The Trump administration considered a regulation with estimated impact over $100 million to be “economically significant.” The Biden administration doubled that threshold, to $200 million, and has still managed to issue more economically significant regulations under the new definition than the Trump administration did under the old one.

The Trump administration required agencies to publish their guidance documents online. The Biden administration reversed that rule. “At this point, most of the 32 departments and agencies that adopted formal guidance document public-fairness and transparency procedures before Trump’s departure wrote new rules to affirmatively disavow and eliminate the nascent disclosures,” the report says.

The ease with which the Biden administration countermanded the Trump administration’s reforms illustrates that electing pro-deregulation presidents is not sufficient to constrain the regulatory state. The report gives some suggestions, guided by the principle of transparency, on where to begin with meaningful and durable reforms.

Simply requiring the government to tell the public what it’s doing and comply with existing laws about regulation would constrain its behavior. The report says, “Congress needs to verify and document that rules and guidance are submitted to both houses of Congress and to the Government Accountability Office (GAO) as required by the Congressional Review Act, and to affirm a stance that rules and guidance not reported are void.” Disclosure of guidance documents should be required by law, with identification numbers just like for rules and statutes.

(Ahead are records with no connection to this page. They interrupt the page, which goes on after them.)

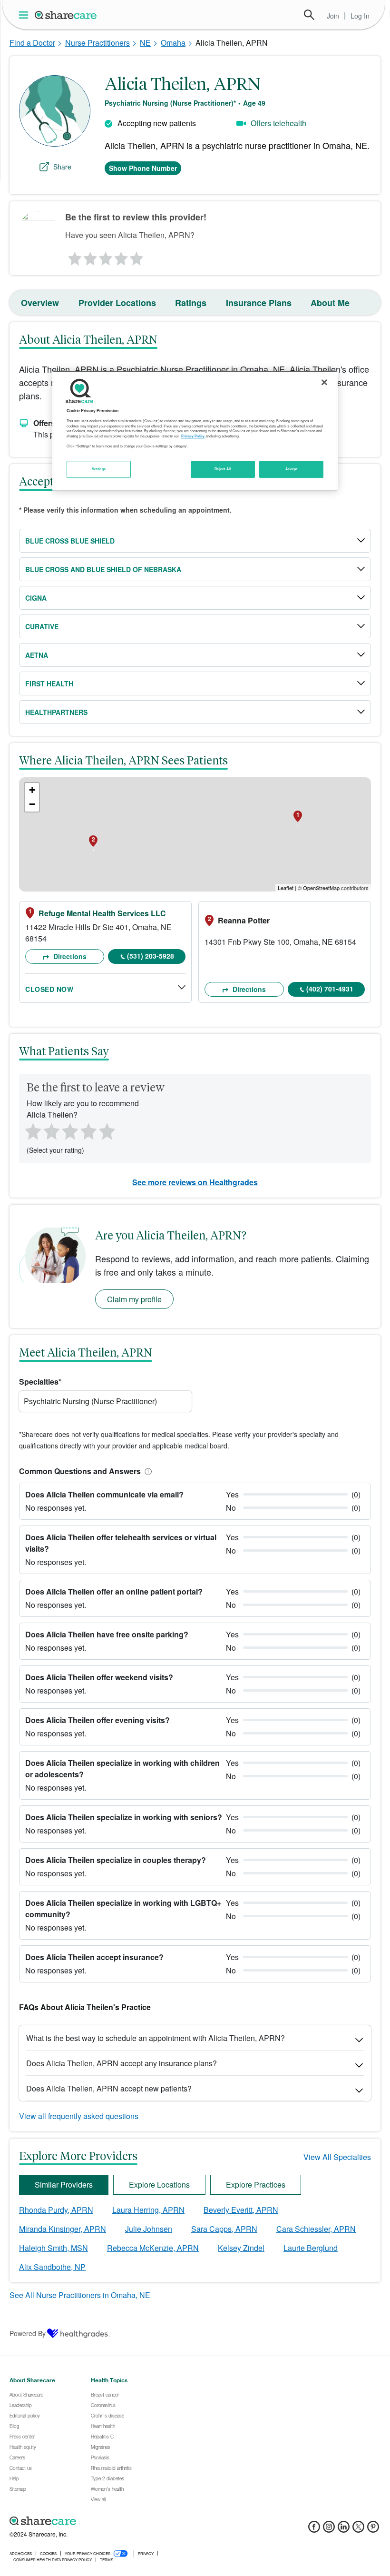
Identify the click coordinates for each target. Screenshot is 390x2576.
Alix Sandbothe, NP (52, 2266)
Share (62, 166)
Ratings (190, 303)
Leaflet (285, 888)
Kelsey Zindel (241, 2247)
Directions (69, 956)
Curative (41, 626)
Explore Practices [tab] (255, 2184)
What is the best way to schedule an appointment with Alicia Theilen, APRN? (155, 2037)
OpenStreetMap (321, 888)
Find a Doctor (32, 42)
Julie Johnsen (148, 2228)
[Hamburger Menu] (25, 15)
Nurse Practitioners (97, 42)
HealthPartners (56, 712)
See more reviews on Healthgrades (195, 1182)
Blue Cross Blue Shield (70, 540)
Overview (40, 303)
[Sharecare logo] (114, 2521)
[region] (195, 431)
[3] (105, 256)
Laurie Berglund (310, 2247)
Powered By (28, 2333)
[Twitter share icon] (358, 2529)
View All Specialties (337, 2156)
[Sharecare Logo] (66, 15)
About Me (330, 303)
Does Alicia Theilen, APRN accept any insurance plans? (121, 2063)
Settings (99, 468)
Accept (291, 468)
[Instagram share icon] (329, 2529)
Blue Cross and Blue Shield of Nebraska (103, 569)
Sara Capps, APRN (224, 2228)
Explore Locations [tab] (159, 2184)
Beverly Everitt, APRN (241, 2209)
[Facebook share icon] (314, 2529)
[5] (137, 256)
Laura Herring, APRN (148, 2209)
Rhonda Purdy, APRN (56, 2209)
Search (309, 15)
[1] (73, 256)
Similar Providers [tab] (64, 2184)
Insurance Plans (259, 303)
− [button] (32, 804)
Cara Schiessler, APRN (316, 2228)
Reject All (223, 468)
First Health (49, 683)
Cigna (36, 598)
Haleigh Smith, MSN (53, 2247)
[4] (121, 256)
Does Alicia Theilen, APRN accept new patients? (109, 2088)
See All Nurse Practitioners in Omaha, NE (80, 2294)
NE (145, 42)
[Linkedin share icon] (343, 2529)
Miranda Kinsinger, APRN (62, 2228)
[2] (89, 256)
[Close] (324, 382)
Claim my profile (134, 1299)
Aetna (36, 655)
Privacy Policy (193, 436)
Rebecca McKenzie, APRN (153, 2247)
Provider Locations (117, 303)
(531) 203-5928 (150, 956)
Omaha (173, 42)
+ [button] (32, 790)
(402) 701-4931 (329, 988)
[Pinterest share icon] (373, 2529)
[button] (146, 1471)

“Federal agencies cannot reliably perform cost–benefit analysis, for the same reason that students should not grade their own tests,” the report says. Congress should create a regulatory-review office, modeled on the office that already exists for the budget, with a staff exclusively dedicated to analyzing and scoring regulatory actions. Agencies should be given regulatory report cards that include information such as the number of rules emanating from the agency, their economic impact, and their compliance with existing laws.

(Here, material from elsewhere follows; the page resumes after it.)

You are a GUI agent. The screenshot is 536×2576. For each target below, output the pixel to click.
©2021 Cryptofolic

The report proposes a Regulatory Reduction Commission, modeled on the Base Realignment and Closure Commissions that have successfully eliminated unneeded military facilities. The commission would report to Congress on outdated or redundant regulations, and Congress would then be able to eliminate them by joint resolution.

Above all, Congress must take responsibility for major regulations. A Senate-confirmed official should be required to sign off on any new rules, and Congress should be required to vote on major rules. Bills such as the REINS Act and the Congressional Responsibility Act have already been proposed to achieve those ends. The REINS Act passed the House last year.

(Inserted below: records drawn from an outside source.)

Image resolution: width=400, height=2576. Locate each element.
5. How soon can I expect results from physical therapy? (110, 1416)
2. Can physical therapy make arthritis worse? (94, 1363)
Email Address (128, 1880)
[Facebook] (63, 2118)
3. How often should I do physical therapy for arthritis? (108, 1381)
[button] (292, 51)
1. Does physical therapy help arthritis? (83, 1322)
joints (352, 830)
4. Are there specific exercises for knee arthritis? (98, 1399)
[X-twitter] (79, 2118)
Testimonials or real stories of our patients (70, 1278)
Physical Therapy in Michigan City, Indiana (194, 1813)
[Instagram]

In one sense, this reform agenda is a heavy lift. It requires Congress to take responsibility for decision-making, something it has sought to avoid for decades. It requires standing up to an entrenched bureaucracy in Washington that is at this point responsible for more of the daily tasks of governance than elected officials.

In another sense, this reform agenda is simple. Starting with the basic idea of transparency is much easier than going agency by agency and eliminating rules. There is so much low-hanging fruit in the area of regulatory reform that even if the most destructive rules aren’t repealed, major improvements can still be made.

The report says, “Congress needs to take regulatory policy at least as seriously as it takes fiscal policy.” Of course, it doesn’t take fiscal policy that seriously, as the massive deficit indicates.

But think about how much worse fiscal policy would be if the Congressional Budget Office didn’t exist, Congress never even debated spending levels, unelected bureaucrats at several hundred agencies got to decide how much spending there would be, spending once enacted could continue forever, and most of it happened out of public view. That’s what regulation looks like right now. Starting by simply bringing regulatory policy up to the admittedly low standard of fiscal policy would be a giant leap in the right direction.

Dominic Pino is the Thomas L. Rhodes Fellow at National Review Institute.